# Great day on Conroe 2/5/11



## Lonestar Proud (Oct 26, 2010)

My daughter and I went out this afternoon for a few hours to see if the crappie survived the cold blast, they did. We got 25 in the boat and came home, leaving them biting. All fish were 26-28' down on brush. She caught seven, along with her new personnal best at 15 1/4" and 2.18 lb weighed on a certified scale after we got home this evening. We tried to check the youth record on Conroe for a white crappie but the TPWD site is down, so we ran it up to the grocery store and had it weighed and will check into it later. It was a great day!


----------



## FISHROADIE (Apr 2, 2010)

Wow LP you need to see if you can get that certified, thats one nice size crappie. I think big crappie and hybrids, like nasty cold weather. That is just my oppinion, but I think it is true. I have always found that to be the case from personable experance.


----------



## Lonestar Proud (Oct 26, 2010)

When we got home we checked the TPWD youth record for a white crappie on Conroe, but their site is down for maintenance.
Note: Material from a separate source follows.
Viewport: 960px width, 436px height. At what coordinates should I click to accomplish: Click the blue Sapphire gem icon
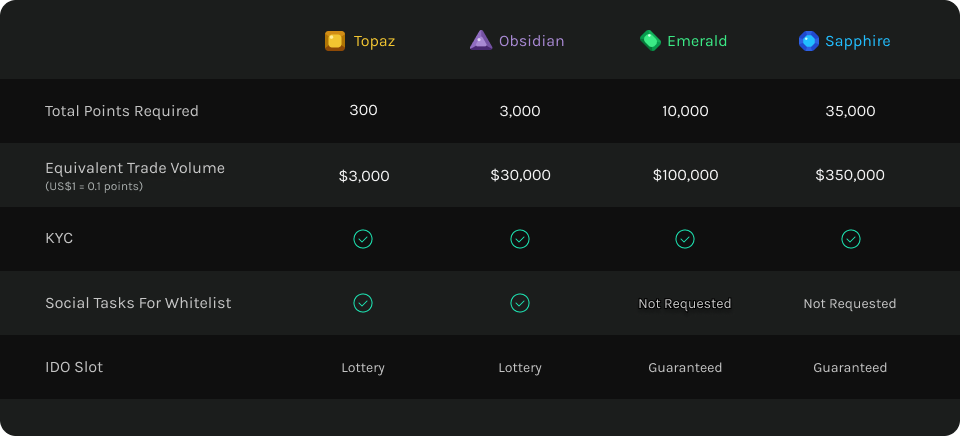tap(809, 41)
We took it up the the grocery store and had it weighed on certified scales. I'm gonna check into it when the TPWD site comes back up, and call them Monday if it looks like a youth record. I know the lake record in 2.7 for a white crappie but not sure about the youth record. No matter what happens she is very proud of it, and I'm very proud of her too!


----------



## johnmyjohn (Aug 6, 2006)

Good job. Great fish, she should be proud of that saddle blanket.


----------



## atcfisherman (Oct 5, 2006)

Now thats some nice big crappie! Congrats to both of you!


----------



## 2catsfishin (Jun 27, 2010)

WOW Lonestar sweet........ :--)


----------



## Lonestar Proud (Oct 26, 2010)

Well it looks like she did catch the new youth record for a white crappie on Conroe, the current listing is 1.75 lbs. We'll need to get all the paperwork filled out and sent in.


----------



## Gofish2day (May 9, 2006)

Great report - That is one BIG crappie!


----------



## slabnabbin (May 25, 2010)

That is awesome! WTG! That is a true slab right there!


----------



## DerekT68 (Jan 16, 2011)

WTG on ur daughter catching the new youth record!


----------



## FISHROADIE (Apr 2, 2010)

Lonestar Proud said:


> Well it looks like she did catch the new youth record for a white crappie on Conroe, the current listing is 1.75 lbs. We'll need to get all the paperwork filled out and sent in.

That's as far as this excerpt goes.